● **Exercise description**
Write the data out again, matching every line exactly.
+===+
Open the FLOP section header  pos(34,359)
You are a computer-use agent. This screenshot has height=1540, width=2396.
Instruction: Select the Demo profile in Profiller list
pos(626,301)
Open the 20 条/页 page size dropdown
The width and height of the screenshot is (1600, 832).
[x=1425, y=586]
+===+
● **Solution for this problem**
Open the FLOP section header  pos(34,359)
You are a computer-use agent. This screenshot has height=1540, width=2396.
Instruction: Select the Demo profile in Profiller list
pos(626,301)
Open the 20 条/页 page size dropdown
The width and height of the screenshot is (1600, 832).
[x=1425, y=586]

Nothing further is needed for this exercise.